## Items

▬▬▬▬▬▬▬▬▬▬

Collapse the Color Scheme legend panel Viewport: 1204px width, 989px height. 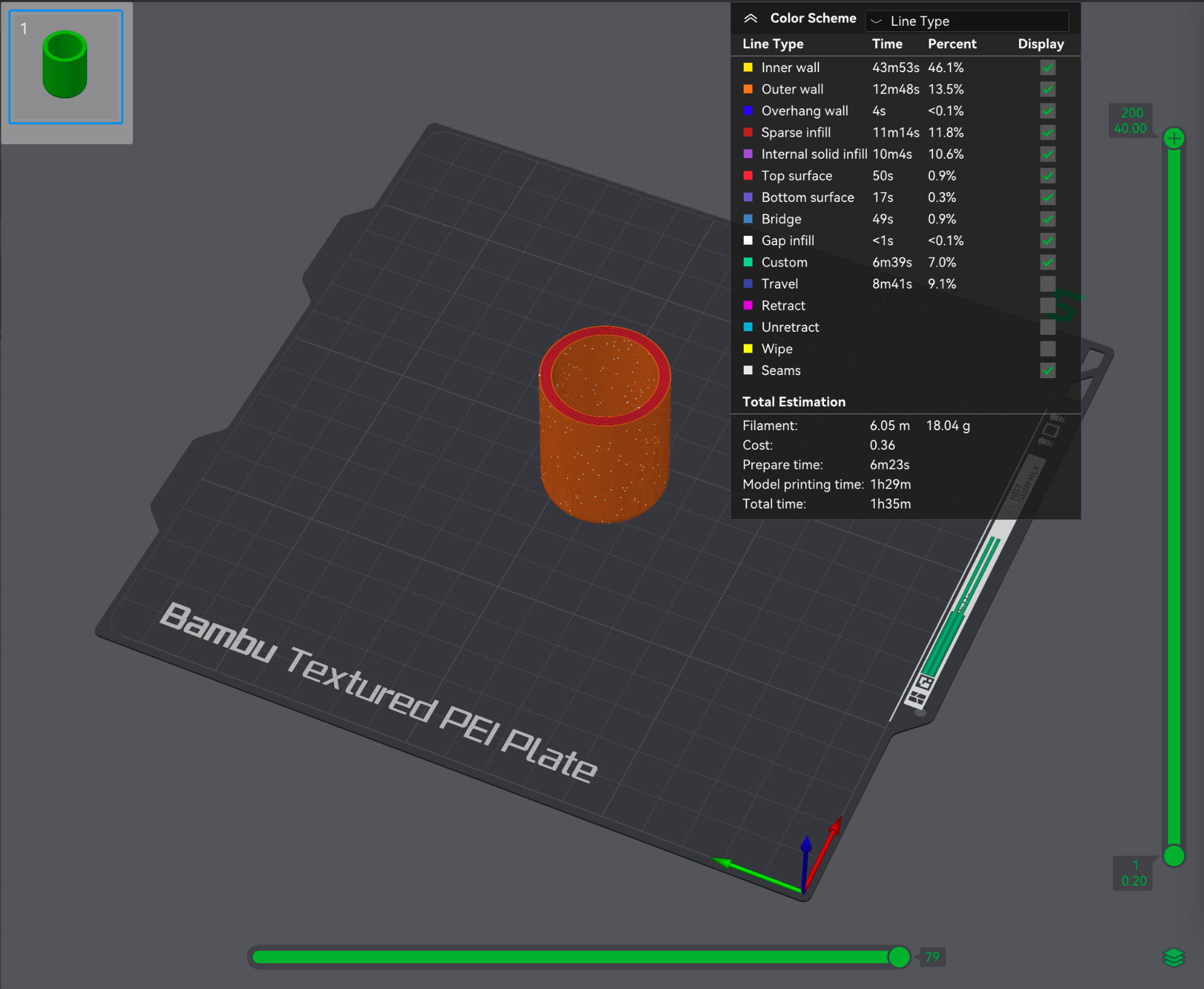pyautogui.click(x=751, y=19)
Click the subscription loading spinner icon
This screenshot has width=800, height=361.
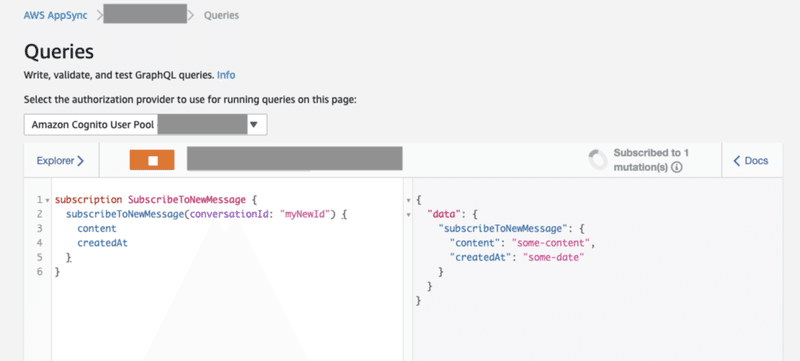[x=598, y=160]
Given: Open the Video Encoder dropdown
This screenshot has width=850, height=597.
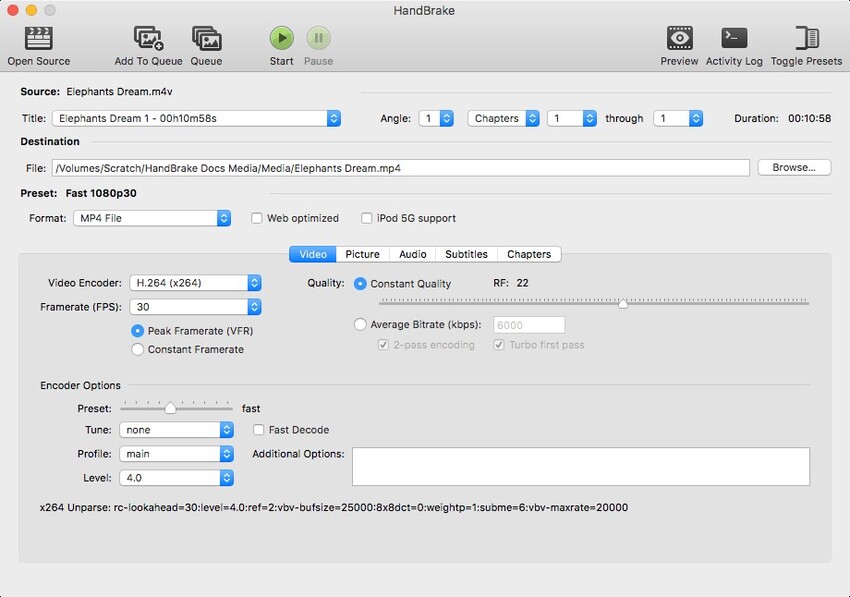Looking at the screenshot, I should click(x=196, y=282).
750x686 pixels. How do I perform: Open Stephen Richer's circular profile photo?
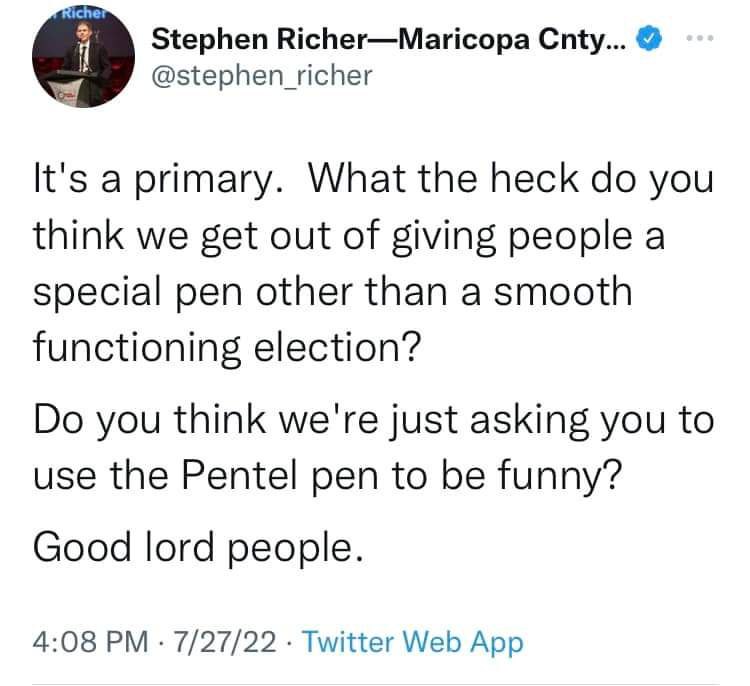click(x=83, y=56)
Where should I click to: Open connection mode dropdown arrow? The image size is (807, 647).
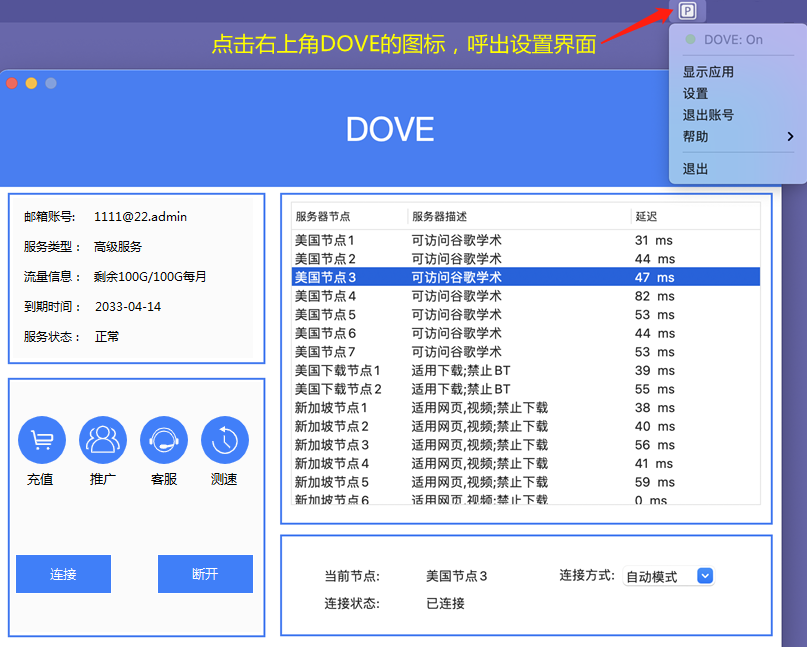(x=705, y=576)
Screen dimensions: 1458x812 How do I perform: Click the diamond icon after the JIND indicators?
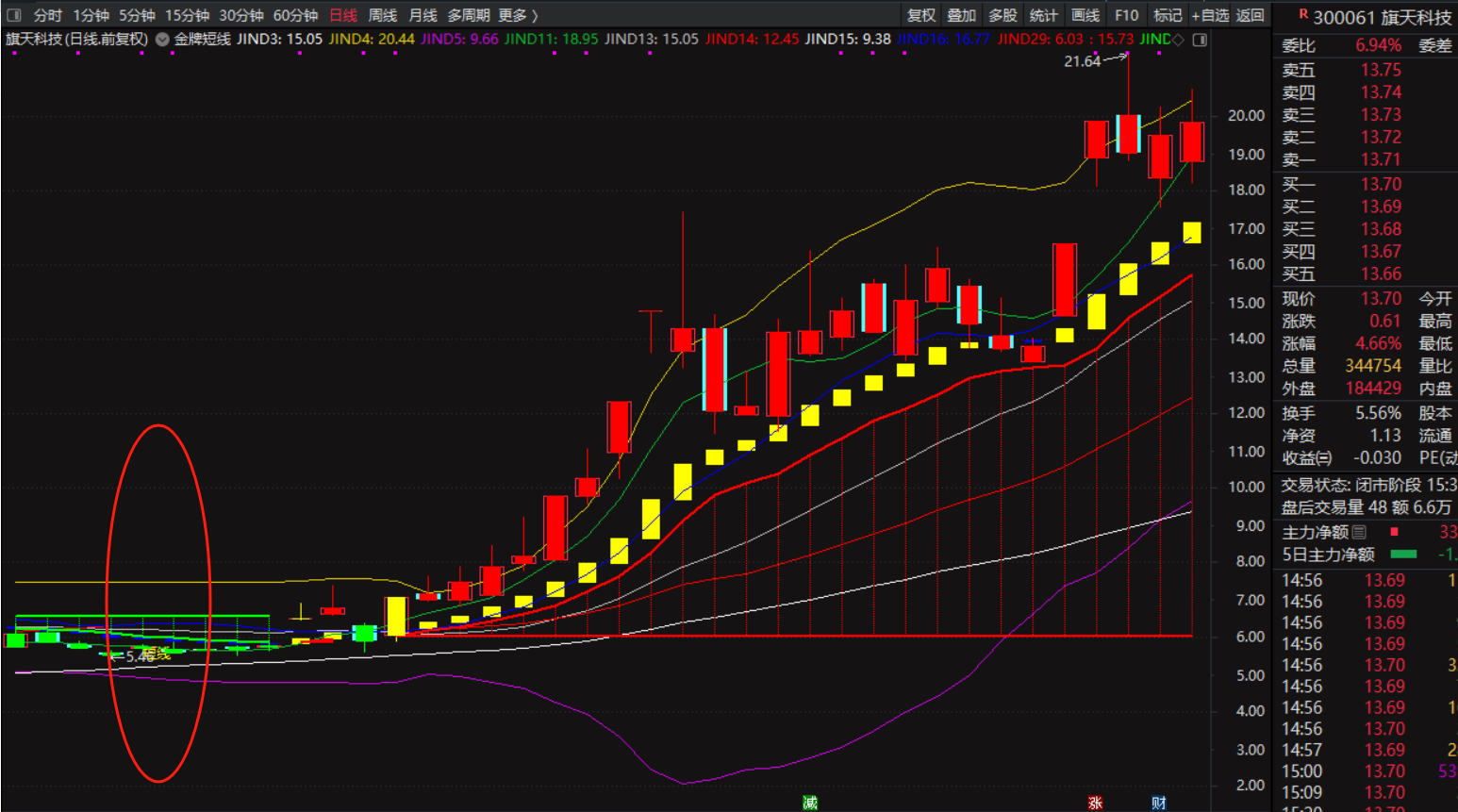[x=1178, y=40]
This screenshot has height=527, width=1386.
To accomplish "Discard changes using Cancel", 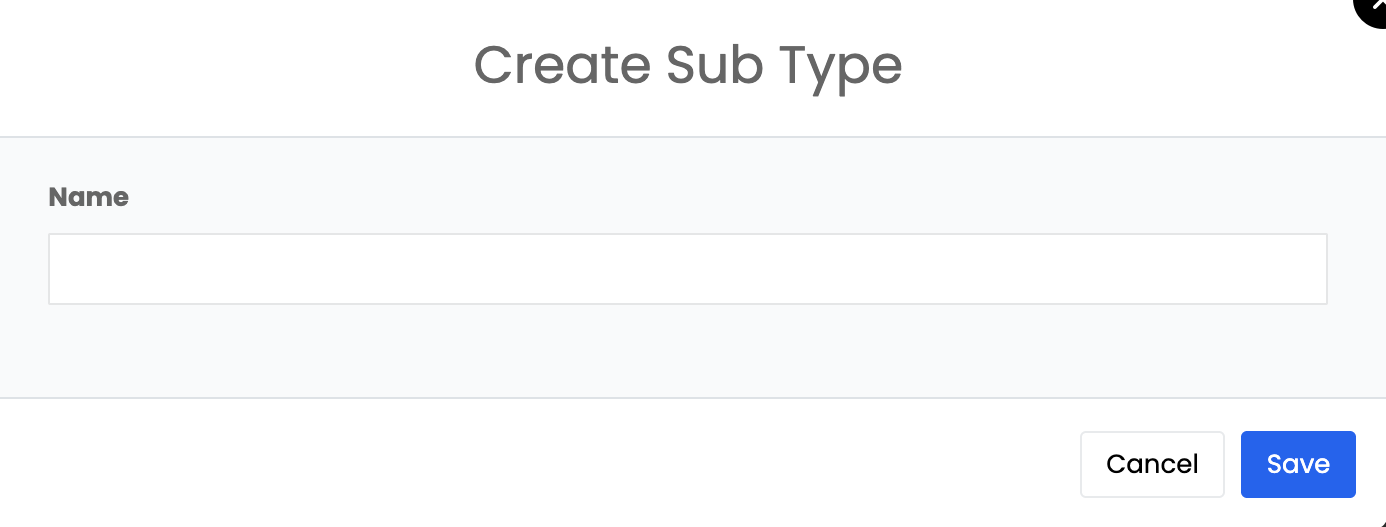I will coord(1151,464).
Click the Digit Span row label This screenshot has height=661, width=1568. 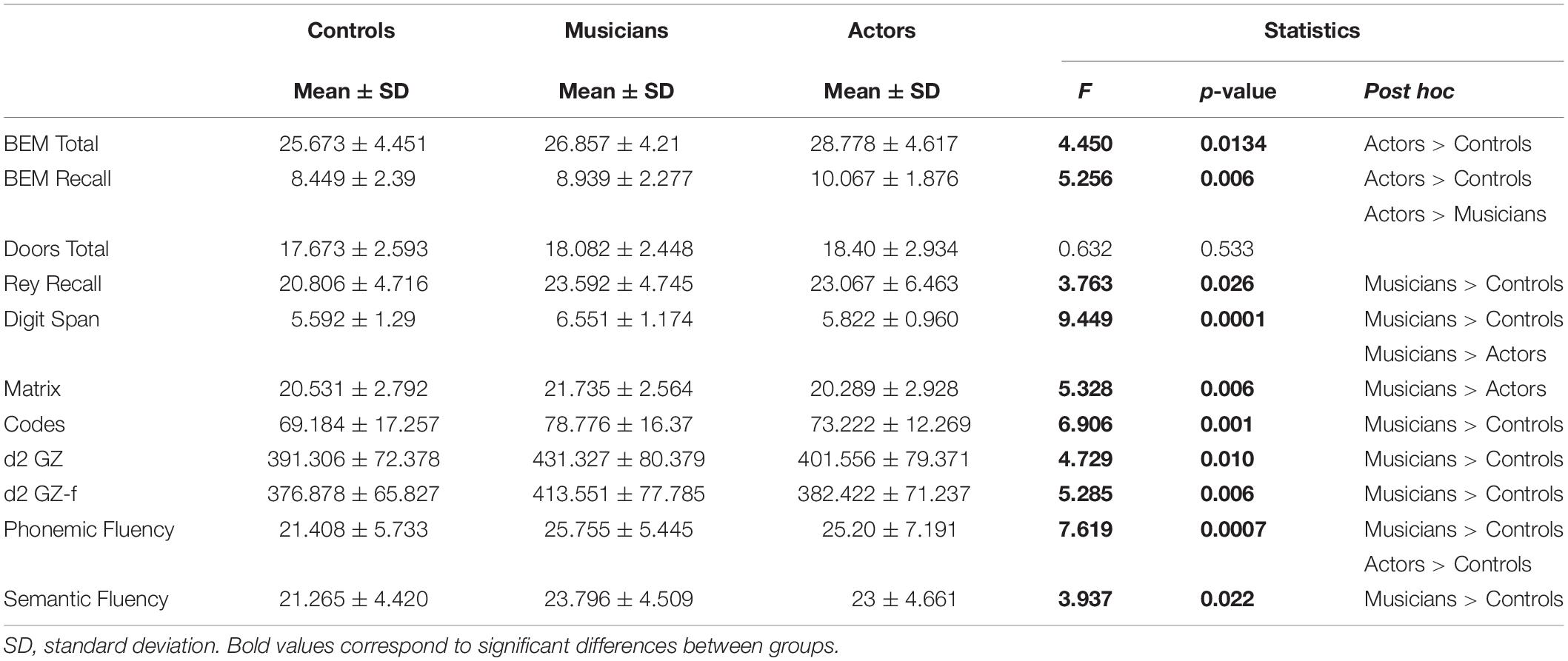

▬▬▬▬▬▬▬▬▬▬

Recast everything in the data above from the line containing "Given: Open the Video Encoder dropdown" down to the line containing "click(x=83, y=56)" as a JSON list of strings, one string per line, skipping blank lines and leaving out the pictures.

[
  "Given: Open the Video Encoder dropdown",
  "This screenshot has width=850, height=597.",
  "Looking at the screenshot, I should click(x=196, y=282).",
  "750x686 pixels. How do I perform: Open Stephen Richer's circular profile photo?",
  "click(x=83, y=56)"
]